Он пошел в город сфотографировался: в одной руке свисток, в другой – кнут. Карточку послал в деревню.
Но Або не мог справиться с обязанностями надсмотрщика. Он без конца свистел, бил кнутом по сапогам, подгонял, но грамоты-то не знал. И, по правде говоря, голова у него не особенно варила! А ведь быть надсмотрщиком – трудное дело. Нужно записать, какую работу кто выполнил, кто сколько кубических метров камня раздробил, определить поденную плату. Для Або все это было непосильно.
– Або, – сказал ему однажды хозяин, – не сердись, но не по плечу тебе эта работа.
Або промолчал.
– Становись-ка снова рабочим!
– Ох, бей, не могу, – сказал Або, – рабочие стали мне врагами…
Пришлось все же Або отпустить.
На этот раз он не стал спорить из-за метрики. Мы ему выдали первую попавшуюся и еще справку о том, что он у нас был надсмотрщиком. Або ушел, молясь за хозяина-благодетеля. Он обращался к другим подрядчикам, показывал им справку, что был надсмотрщиком. Его принимали и… увольняли! В рабочие он так и не пошел. Або стал сильно бедствовать. Бедствует он и поныне.
Восьминогий Сизиф
Всем известно: человек, который тебе не приглянулся с первого взгляда то ли из-за своей непривлекательной внешности, то ли из-за неприятной манеры вести себя, или просто без видимой причины, вызывает неприязнь. Нередко, однако, бывает так: стоит тебе увидеть этого человека в работе, когда внутренняя суть раскрывается в полной мере, или разговориться с ним, как от первоначального впечатления не остается и следа. Ты не замечаешь уже ни безобразного лица, ни отталкивающих манер, а восхищаешься им, его благородством и удивляешься, как мог поддаться первому чувству и не заметить под холодной внешней оболочкой душевного огня.

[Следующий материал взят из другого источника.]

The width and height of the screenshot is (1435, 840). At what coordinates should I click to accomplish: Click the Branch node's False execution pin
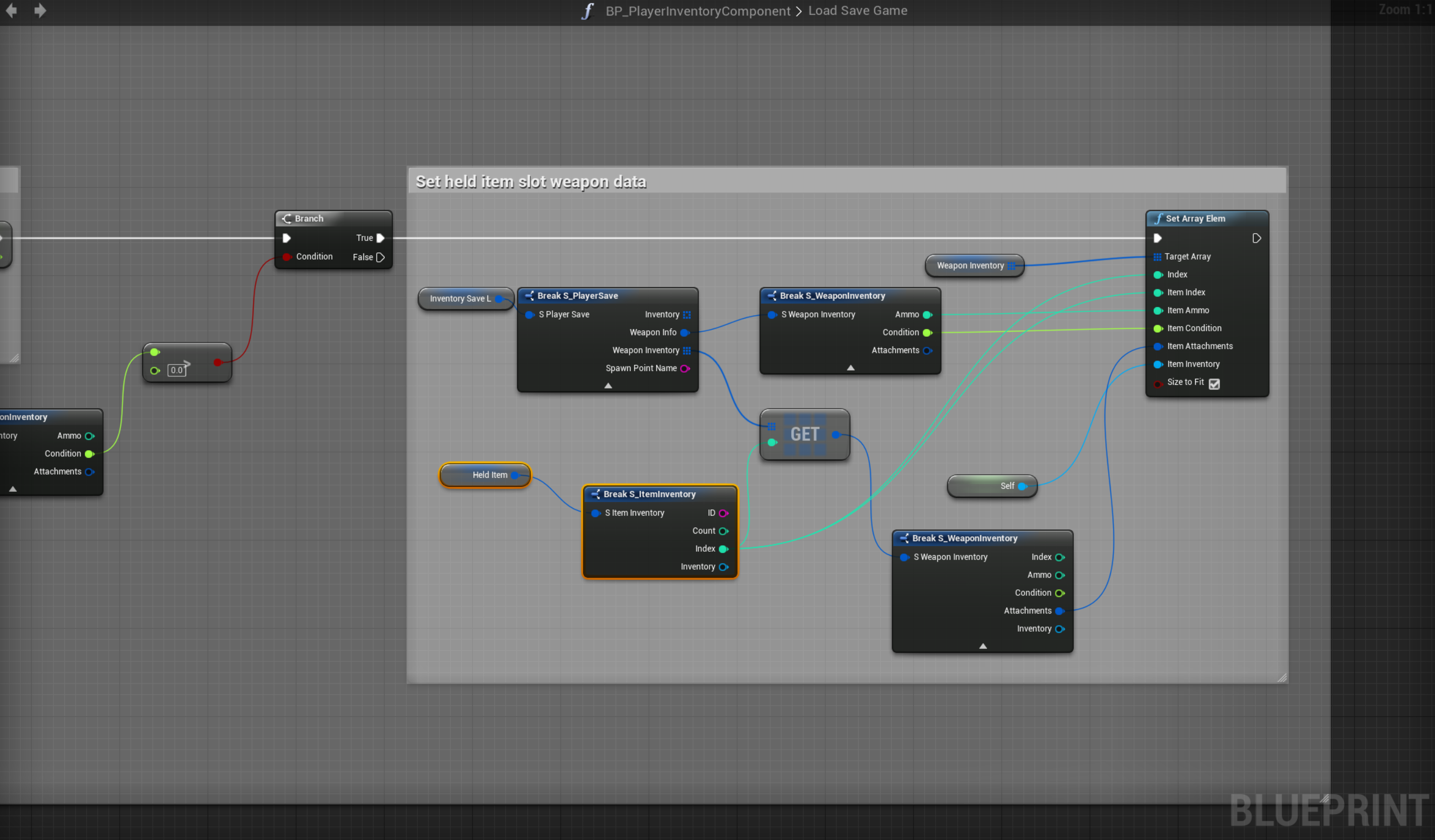tap(380, 257)
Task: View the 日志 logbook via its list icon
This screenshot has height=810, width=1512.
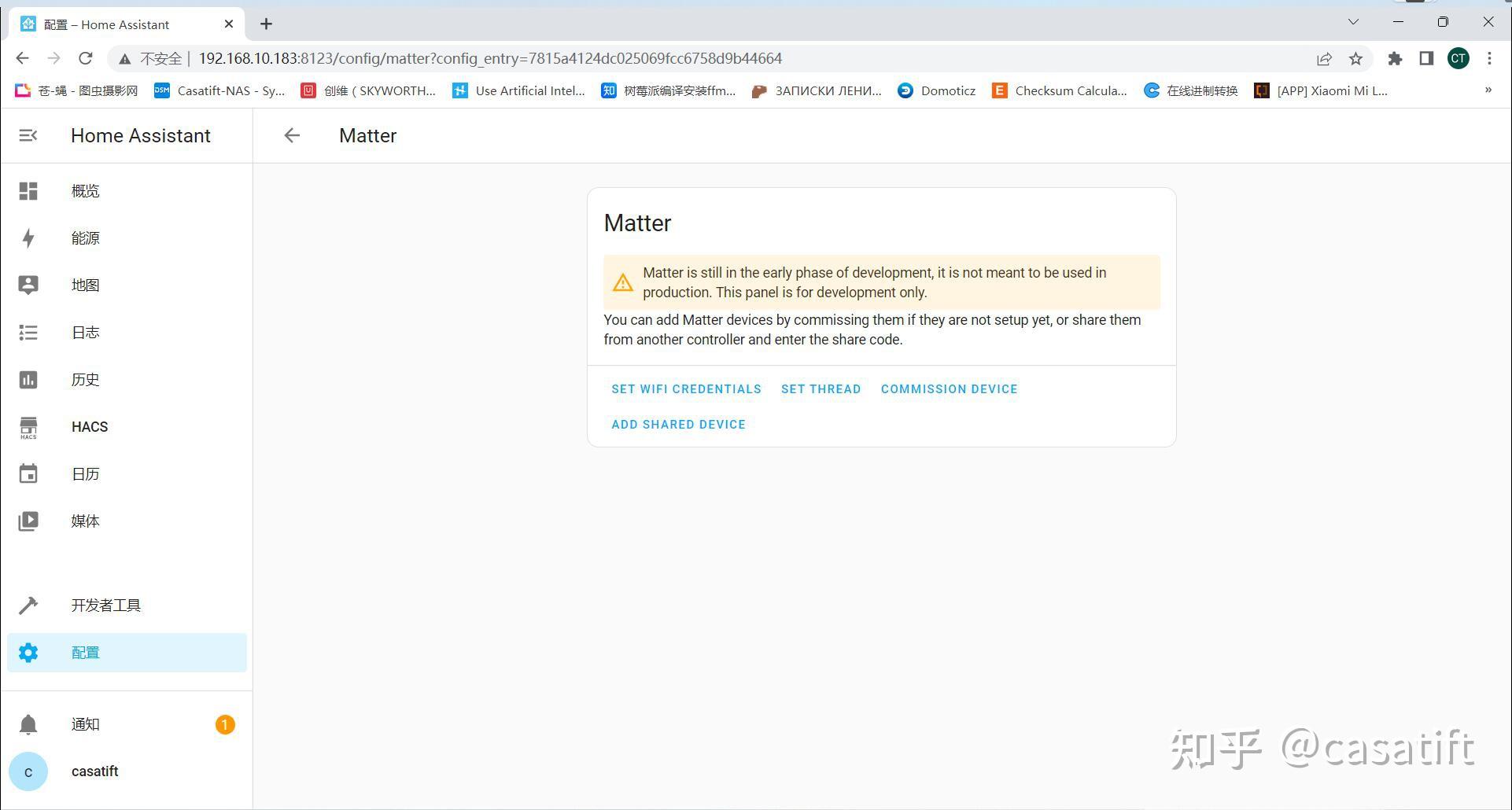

То же самое бывает с нашими симпатиями и антипатиями к живым существам. Что может быть гнусней змеи, крысы, скорпиона, сороконожки и прочей нечисти! Лично я питал особое отвращение ко всякого рода паукам. Но однажды… однажды меня охватило чувство глубочайшего уважения к маленькому восьминогому существу.
В доме опять ни гроша. Пятница… Мне обязательно нужно заработать хоть малую толику, чтобы в субботу и воскресенье мои домочадцы не сидели без хлеба. В этот день я всегда легче раздобываю деньги. Для меня основной источник дохода – это гонорары за рассказы. Если в пятницу я отнесу в журнал готовый рассказ, то получу деньги.